The canyon the trail was in was called Big Water Canyon, but was there any water? It didn't look like we'd find any, but we still had hopes to find some. We knew that we'd find a descent to get down into the canyon, but we were pleasantly surprised to find quite a large and fun hill at the start. We kept the Orange Cliffs to our left as we headed north into the big canyon.
We enjoyed our first views of Bagpipe Butte, a landmark we'd use for the next couple of days. It stands in the middle of a relatively flat area in Big Water Canyon, and it's massive.
We headed north, enjoying the wide open spaces. Elaterite Butte was a big sight to the east. When we got to the three-way intersection we had a chat about what to do first, and then decided to go see The Maze. We took the rightmost fork.
The trail passed very close to Horse Canyon, where we stopped to take a picture or two. Then we headed on, aware of the time. It didn't take too long to work our way around Elaterite Butte and to the end of that fork at the Maze Overlook Campground.
We hung out there for a while, just enjoying the view and chatting. We did an assessment of how much time we had left and how many miles we still had to go to get up Flint Trail and out past the Hans Flat Ranger Station. It looked like the sun would be down by the time we finished. Still, we wanted to see all of Big Water Canyon, or at least most of the other spur.
We went by the true Maze Overlook but didn't get out, still thinking about the time. We cruised back to the three-way intersection and then got out to chat again. Ben decided to head back to Hanksville, taking other passengers with him. The rest of the group did the other spur.

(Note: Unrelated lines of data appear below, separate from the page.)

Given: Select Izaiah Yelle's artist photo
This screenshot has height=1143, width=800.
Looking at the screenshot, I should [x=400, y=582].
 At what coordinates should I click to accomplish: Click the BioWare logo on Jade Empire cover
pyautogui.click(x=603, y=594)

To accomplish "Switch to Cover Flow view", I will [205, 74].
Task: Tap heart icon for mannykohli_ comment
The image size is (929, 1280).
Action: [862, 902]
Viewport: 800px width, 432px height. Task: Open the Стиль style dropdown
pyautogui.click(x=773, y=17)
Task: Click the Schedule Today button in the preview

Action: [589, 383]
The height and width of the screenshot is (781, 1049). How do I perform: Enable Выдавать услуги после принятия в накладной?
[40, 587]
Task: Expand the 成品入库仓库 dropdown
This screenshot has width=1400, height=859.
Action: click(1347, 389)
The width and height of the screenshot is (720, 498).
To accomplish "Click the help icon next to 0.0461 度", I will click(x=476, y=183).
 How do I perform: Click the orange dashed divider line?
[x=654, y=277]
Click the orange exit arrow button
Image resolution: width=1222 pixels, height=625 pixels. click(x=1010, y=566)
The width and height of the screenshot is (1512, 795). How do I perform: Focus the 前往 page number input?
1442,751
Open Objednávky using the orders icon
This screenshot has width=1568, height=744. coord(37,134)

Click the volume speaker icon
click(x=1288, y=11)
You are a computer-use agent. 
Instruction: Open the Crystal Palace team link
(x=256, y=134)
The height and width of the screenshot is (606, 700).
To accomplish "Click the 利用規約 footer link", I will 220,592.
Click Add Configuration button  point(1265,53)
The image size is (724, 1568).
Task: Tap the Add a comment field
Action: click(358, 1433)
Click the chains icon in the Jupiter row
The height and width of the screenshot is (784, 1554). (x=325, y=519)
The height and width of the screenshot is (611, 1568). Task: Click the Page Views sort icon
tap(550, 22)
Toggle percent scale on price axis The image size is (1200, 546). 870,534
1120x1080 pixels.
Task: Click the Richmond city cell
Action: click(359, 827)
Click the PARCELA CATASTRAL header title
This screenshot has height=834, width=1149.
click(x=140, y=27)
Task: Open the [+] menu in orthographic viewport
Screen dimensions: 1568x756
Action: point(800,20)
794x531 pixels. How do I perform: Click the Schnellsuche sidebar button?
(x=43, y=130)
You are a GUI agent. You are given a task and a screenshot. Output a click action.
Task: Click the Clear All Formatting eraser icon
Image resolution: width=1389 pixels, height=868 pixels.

We did it quickly, too. It was just rough enough that we could never really get going very quickly, though. It was longer than the rightmost spur, so it took us a bit of time to go under Panorama Point on the Orange Cliffs and around Ekker Butte. When we got to the Ekker Butte Campground we drove out on the slickrock slab and got out to take some pictures of the canyon below us. We were close to the Green River in Stillwater Canyon to our east, but we couldn't see any water. The White Rim trail was also too far away to see.
We talked about heading still farther north, but decided to turn back. We didn't make it very far before Matt suddenly stopped, throwing his hood up to pull a belt out of his engine. We had trouble, and we were really far from civilization.
Matt had a pulley go out, and that set off a chain reaction. In the end, he blew a head gasket, lost a belt, lost the air conditioning, alternator, and pulley bracket, and lost a bolt for a pulley. It wouldn't run, and that wasn't something that could be fixed on the trail. Luckily, Frank has a four-door JK that was big enough to tow Matt, so they hooked up a tow strap and we limped our way out. Matt couldn't see where he was going, so it had to be slow.
We made it out of the canyon, after Frank successfully towed Matt up the big hill. It seemed like things were going well, but we had no idea what to expect from the Flint Trail. Fingers crossed!